Thursday, October 8, 2009

CCI chairman stresses on advocacy

The chairman of the Competition Commission of India Mr.Dhanendra Kumar in a recent interview spoke about the need to generate awareness on competition issues and the benefits of voluntary compliance with the recently notified Competition Act. He referred to the mandate of advocacy given by the act. He also said that tackling cartels would be a primary priority for the Commission. The chairman has said in the interview that provisions relating to combinations are likely to be made effective shortly and on enforcement he said that the Commission has sufficient powers of investigation and that the certainty of being caught and punished if one violates the law would assist in ensuring compliance. For the full text of the interview, see: India Law Journal

Power transformer producers fined for market sharing cartel

Seven companies- ABB, AREVA T&D SA, Siemens, Toshiba, Hitachi, Fuji electrics and ALSTOM SA, have been fined 67.6 Million Euros (around 460 Crores in INR) for operating a market sharing cartel selling transformers in the European Economic Area and Japan. The cartel was in operation from around June, 1999 to May, 2003. The companies involved met once or twice in a year in either Asia or Europe, used code names and went to great lengths to hide their illegal actions.
Siemens was granted immunity from the fine under the leniency programme, which was introduced since it was very difficult to gather evidence on cartels without insider support. Under a similar provision on the Competition Act in India, any participant in a cartel who comes forth before investigations are complete and offers full and unconditional cooperation can be exempted from fines.
The cartel is reminiscent of the Lysine cartel which was exposed by the FBI and subsequently had to pay a huge fine apart from federal prison terms for top officials of Archer Daniels Midland. The company also had to settle a class action lawsuit later. The transformers cartel may also face lawsuits from victims of the cartel in national courts and the EC's fine is not inclusive of potential fines that former members of the cartel might incur or payments they might have to make in these lawsuits. For more information see: EC Press Release

Sunday, October 4, 2009

EU focus on antitrust class action lawsuits

European Union antitrust regulators shall be promoting private damages actions in competition cases so that victims can be compensated and companies can be deterred from breaching the EU’s strict rules. Class actions are rare in Europe and much more common in the United States, where individuals group claims into one lawsuit. This gives consumers the incentive to pursue compensation — often for small sums — when it would be costly or time-consuming to take action individually.
In an attempt to avoid any abuse of class actions, the draft directive underlines that only state bodies or non profit-making organisations appointed by national governments in the EU can bring class action lawsuits in national courts. A so-called “opt-out” clause means victims would automatically be included in the class action lawsuit unless they had been notified by the appointed body and choose to be excluded from the litigation. The draft directive would allow victims at least two years to take legal action after a final court ruling on a company’s infringement. Claims can be made for actual losses and loss of profit.

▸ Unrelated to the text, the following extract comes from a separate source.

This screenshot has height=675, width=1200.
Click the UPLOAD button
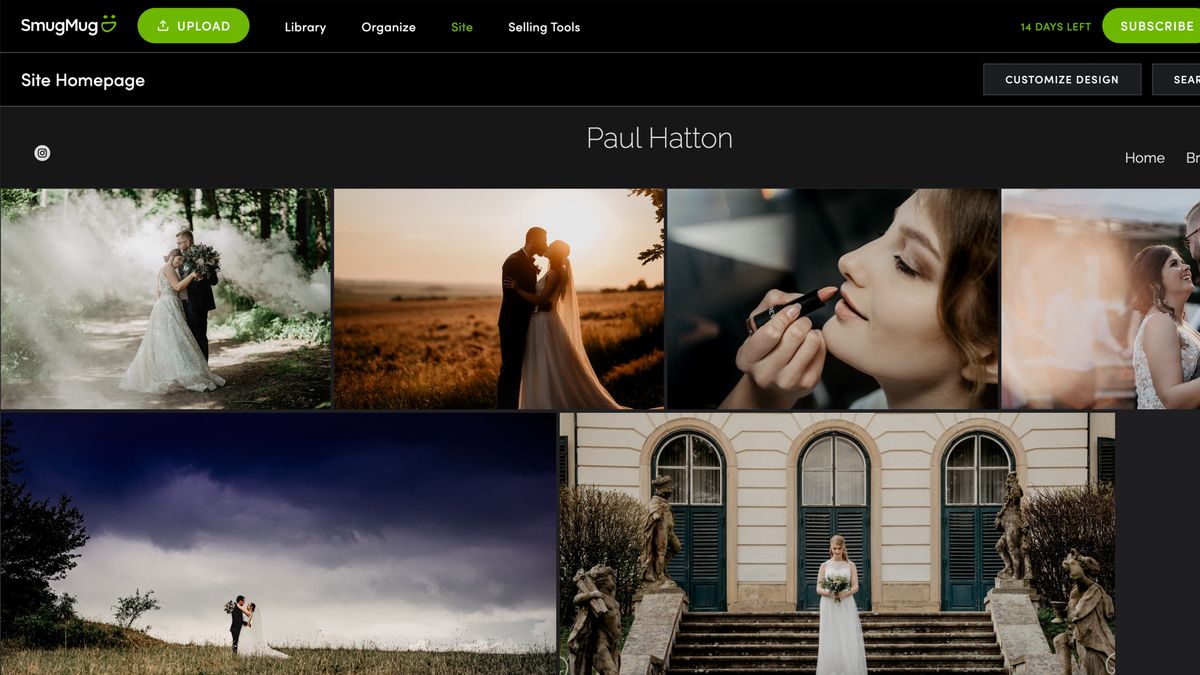pyautogui.click(x=194, y=26)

CCI to automatically approve 'Large M&As'

India’s anti-trust body, the Competition Commission of India (CCI), is planning to come out with regulations for automatic approval to large mergers and acquisitions (M&As) if these are not harming the interest of the consumers. As per the regulations which are being finalised by the CCI, its permission is required for any acquisition where the combined turnover of the two parties (acquirer and the enterprise being acquired) exceeds Rs 3,000 crore or the combined value of their assets is more than Rs 1,000 crore. If it is an overseas transaction, the threshold limit is $500 million worth of assets or turnover in excess of $ 1.5 billion. Sections 5 and 6 of the Competition Act, 2002 which deal with mergers and acquisitions is yet to be notified. Till these sections are not notified, the CCI cannot deal with cases under these two sections. Under the current competition framework, the CCI can take up to 210 days to clear a transaction.

Is the Jet-Kingfisher code sharing deal anti-competitive?

The proposed code-sharing agreement between India’s two biggest private operators in the airline industry, Jet Airways and Kingfisher Airlines has come under the scrutiny of the Competition Commission of India (CCI) as a complaint has been filed with the competition watchdog saying the pact could lead to the formation of a cartel. The scope of the strategic alliance between Jet and Kingfisher, announced in October 2008, includes code-sharing on both domestic and international flights and joint fuel management in order to reduce expenses. Aviation analysts feel that costs for the airlines are at a peak, which has led to a serious dip in demand. This, coupled with the global financial crisis has also made the raising of capital almost impossible.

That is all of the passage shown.